Helen arrives in the palace ahead of Menelaus. She’s brought their baby, who is tended to by a slave woman. Helen, though beautiful, comes across as a real bitch. Admittedly, she’s talking to the pair who killed her sister, so you have to make some allowances, but she’s so full of herself, being part-God as she claims (and there’s a cock-and-swan story, if ever I heard one!), that she’s bound to cause trouble wherever she goes. Still, she reminds us of the massive impact of the Trojan war on this world, equivalent to the First World War in more recent times, where so many died for so little reason. And those deaths are the trigger for all that happens afterwards. There are red figures lurking at the back of the stage – dummies – and for me they mainly represented the many dead on all sides because of one beautiful woman and her fatal choice. It’s a powerful confrontation, Helen and Electra, and Claire Onyemere as Helen more than holds her own. The slave woman, played by Claire Prempeh, has little to do but nurse the baby and shrink into the background, and I would have liked to have heard more from her. She does have a short conversation with Electra later, which demonstrates that, for all her reasons to suffer, she’s much more at peace than any other character in the play.

Both brother and sister rely heavily on an alleged oracular injunction to justify their actions, and it’s here that the play’s main interest lies. Is it OK to kill people because ‘God’ tells you to, or not? This, despite ‘God’ having spent centuries passing on the message that killing is not a good idea. In many languages! Through many wise people! I am firmly in the ‘killing is not a good idea’ camp, and I regard with deep suspicion anyone claiming that ‘God’ has given them a licence to kill. However, it does happen, and we need to come to terms with this particular insanity, which never seems insane to those who find it a handy excuse. It’s noticeable that these young siblings ask for their gods’ help after they’ve decided to kill Helen, not before. I got the impression that Electra was getting a taste for murder by then.

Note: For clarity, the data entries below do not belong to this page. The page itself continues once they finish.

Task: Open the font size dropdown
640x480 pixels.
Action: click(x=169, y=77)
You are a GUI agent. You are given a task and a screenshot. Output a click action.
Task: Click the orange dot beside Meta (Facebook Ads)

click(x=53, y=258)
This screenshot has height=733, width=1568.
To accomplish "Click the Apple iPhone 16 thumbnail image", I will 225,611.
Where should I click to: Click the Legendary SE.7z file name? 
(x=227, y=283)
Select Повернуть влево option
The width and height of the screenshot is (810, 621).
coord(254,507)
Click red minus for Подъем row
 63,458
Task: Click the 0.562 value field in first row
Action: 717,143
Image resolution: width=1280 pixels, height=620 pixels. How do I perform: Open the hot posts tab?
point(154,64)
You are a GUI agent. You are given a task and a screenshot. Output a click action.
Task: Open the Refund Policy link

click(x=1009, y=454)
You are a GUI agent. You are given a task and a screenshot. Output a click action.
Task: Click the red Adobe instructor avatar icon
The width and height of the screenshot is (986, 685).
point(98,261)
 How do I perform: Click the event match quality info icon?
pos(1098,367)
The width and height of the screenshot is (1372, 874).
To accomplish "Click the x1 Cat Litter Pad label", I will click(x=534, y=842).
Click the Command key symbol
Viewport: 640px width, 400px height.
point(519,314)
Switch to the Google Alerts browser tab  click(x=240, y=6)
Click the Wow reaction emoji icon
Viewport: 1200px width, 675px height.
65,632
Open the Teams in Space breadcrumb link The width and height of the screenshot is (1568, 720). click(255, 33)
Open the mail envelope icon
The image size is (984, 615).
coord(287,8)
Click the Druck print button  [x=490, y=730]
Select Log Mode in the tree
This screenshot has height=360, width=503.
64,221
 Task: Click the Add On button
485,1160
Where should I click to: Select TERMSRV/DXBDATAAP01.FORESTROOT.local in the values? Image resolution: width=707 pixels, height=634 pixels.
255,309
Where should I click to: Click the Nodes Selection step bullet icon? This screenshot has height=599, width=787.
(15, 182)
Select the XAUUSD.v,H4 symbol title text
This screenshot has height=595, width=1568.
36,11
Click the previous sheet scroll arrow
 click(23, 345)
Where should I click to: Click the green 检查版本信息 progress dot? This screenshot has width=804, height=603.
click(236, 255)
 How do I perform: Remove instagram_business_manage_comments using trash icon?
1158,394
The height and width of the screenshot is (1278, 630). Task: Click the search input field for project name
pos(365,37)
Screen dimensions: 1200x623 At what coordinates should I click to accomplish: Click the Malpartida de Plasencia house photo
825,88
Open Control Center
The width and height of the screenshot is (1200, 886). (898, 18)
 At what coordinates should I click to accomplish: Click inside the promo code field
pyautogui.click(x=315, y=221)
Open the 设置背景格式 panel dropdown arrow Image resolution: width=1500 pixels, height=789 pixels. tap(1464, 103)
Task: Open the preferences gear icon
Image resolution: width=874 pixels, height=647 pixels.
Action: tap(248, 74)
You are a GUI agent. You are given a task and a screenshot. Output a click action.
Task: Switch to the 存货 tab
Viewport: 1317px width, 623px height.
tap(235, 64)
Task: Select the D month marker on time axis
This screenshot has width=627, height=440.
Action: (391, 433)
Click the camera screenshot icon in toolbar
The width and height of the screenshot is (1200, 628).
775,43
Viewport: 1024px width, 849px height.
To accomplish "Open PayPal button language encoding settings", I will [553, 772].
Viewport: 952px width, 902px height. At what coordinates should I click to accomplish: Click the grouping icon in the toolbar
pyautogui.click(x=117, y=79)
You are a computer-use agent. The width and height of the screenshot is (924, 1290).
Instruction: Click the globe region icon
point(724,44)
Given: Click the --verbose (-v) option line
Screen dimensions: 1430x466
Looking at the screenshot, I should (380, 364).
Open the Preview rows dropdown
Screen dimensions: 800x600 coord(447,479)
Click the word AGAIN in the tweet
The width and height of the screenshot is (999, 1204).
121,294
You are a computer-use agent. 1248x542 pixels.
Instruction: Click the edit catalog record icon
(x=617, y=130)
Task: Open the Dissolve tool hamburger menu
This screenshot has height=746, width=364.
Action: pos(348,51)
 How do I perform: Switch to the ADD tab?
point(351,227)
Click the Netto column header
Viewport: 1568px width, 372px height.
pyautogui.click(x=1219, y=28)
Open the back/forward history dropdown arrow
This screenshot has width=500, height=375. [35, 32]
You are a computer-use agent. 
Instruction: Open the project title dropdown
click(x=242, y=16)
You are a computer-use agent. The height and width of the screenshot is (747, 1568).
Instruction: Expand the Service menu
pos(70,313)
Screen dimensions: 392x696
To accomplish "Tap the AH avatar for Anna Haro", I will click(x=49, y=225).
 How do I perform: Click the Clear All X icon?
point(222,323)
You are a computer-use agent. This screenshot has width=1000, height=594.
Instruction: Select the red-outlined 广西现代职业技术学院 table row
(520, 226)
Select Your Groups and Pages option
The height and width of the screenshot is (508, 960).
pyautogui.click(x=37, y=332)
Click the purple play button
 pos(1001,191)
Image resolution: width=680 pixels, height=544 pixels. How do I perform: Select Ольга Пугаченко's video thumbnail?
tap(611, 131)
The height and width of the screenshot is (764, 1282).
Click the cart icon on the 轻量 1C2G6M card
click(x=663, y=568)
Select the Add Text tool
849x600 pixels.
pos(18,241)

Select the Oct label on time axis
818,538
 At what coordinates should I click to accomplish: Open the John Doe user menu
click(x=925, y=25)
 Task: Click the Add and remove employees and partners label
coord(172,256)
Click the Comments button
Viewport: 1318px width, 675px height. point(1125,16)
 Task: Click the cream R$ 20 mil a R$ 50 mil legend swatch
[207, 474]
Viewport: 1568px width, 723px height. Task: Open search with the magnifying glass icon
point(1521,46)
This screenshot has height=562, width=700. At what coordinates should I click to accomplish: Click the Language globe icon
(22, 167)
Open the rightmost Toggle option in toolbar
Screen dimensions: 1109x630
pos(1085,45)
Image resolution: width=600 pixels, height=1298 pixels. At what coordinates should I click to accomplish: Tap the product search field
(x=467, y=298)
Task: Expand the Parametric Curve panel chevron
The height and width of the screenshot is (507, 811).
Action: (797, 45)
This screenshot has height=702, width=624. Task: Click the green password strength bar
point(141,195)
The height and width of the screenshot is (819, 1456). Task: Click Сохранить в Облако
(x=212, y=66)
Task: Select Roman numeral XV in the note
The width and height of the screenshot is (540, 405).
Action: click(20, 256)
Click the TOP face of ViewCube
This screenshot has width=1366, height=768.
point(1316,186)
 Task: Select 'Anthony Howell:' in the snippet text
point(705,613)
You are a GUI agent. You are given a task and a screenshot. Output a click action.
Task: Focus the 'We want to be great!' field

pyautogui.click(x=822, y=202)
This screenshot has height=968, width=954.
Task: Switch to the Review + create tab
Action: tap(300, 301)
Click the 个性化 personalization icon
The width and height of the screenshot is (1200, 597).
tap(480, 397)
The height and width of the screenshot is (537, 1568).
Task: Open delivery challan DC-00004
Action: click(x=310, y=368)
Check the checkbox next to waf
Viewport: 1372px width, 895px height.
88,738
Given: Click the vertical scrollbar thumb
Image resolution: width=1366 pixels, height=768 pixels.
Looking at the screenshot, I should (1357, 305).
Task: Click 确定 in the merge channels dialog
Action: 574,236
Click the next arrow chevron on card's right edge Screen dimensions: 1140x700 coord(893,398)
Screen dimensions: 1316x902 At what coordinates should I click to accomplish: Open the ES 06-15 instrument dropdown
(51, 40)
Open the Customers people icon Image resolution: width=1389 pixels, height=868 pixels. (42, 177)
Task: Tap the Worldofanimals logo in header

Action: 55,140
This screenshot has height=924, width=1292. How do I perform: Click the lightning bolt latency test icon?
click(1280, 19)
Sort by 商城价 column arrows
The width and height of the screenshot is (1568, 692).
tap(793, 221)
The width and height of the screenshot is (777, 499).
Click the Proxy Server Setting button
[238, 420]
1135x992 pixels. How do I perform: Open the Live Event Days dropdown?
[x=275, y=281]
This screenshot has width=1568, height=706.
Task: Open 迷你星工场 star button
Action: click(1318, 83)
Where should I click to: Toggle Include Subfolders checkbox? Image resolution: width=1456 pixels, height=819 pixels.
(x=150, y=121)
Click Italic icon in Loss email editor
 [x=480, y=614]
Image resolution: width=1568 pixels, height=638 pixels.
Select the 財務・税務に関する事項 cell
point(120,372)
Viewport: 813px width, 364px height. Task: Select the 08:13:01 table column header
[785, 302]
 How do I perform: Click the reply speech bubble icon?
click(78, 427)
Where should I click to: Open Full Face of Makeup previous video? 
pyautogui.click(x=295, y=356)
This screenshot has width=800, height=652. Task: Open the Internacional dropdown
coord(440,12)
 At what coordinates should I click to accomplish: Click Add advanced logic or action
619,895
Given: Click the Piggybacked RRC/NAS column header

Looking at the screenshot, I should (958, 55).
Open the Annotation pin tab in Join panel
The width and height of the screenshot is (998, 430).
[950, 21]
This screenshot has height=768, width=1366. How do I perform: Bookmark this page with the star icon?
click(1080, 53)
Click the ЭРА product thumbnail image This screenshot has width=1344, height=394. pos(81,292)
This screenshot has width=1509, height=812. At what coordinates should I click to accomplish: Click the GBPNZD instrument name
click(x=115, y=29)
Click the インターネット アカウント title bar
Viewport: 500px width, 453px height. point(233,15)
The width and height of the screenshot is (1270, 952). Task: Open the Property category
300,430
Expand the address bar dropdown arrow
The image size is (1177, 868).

The couple try kidnapping Menelaus’ baby as a way of negotiating an escape, but it all goes horribly wrong when Orestes tries to fly off a cliff. Oops. Not having a handy cliff on stage, the shoe-laden door had to double as a dangerous precipice (from comments at the post-show, this didn’t involve any acting on the door’s part). I found this ending a bit confusing, because there was so much going on. On the cliff, we have Electra, in front of her brother but supposedly looking forward at him. He’s behind her physically, so he can use a rope to brace himself and appear to be flying or falling (take your pick). Menelaus is down below, screaming at everyone because he’s petrified his baby is going to be killed, and Helen’s dead body has somehow rolled itself onto the stage. God knows what Tyndareos and the slave woman are doing – I couldn’t keep track of it all. Orestes has also sprouted some feathers at his shoulders, which were intriguing, but didn’t help with the clarity at this point. Also, the rear semicircle of the stage burst into flames as all this is happening, so we had a few hazards to keep our minds off the action. Normally I like Shared Experience’s multi-layering, but this was a bit too much. I basically focused on Electra and Orestes, and left the rest to their own devices.

There wasn’t much else to report on the staging; the set worked well to convey the place and situation – an opulent prison – and the main focus was simply the performances, all of which were first rate. I would happily see this again.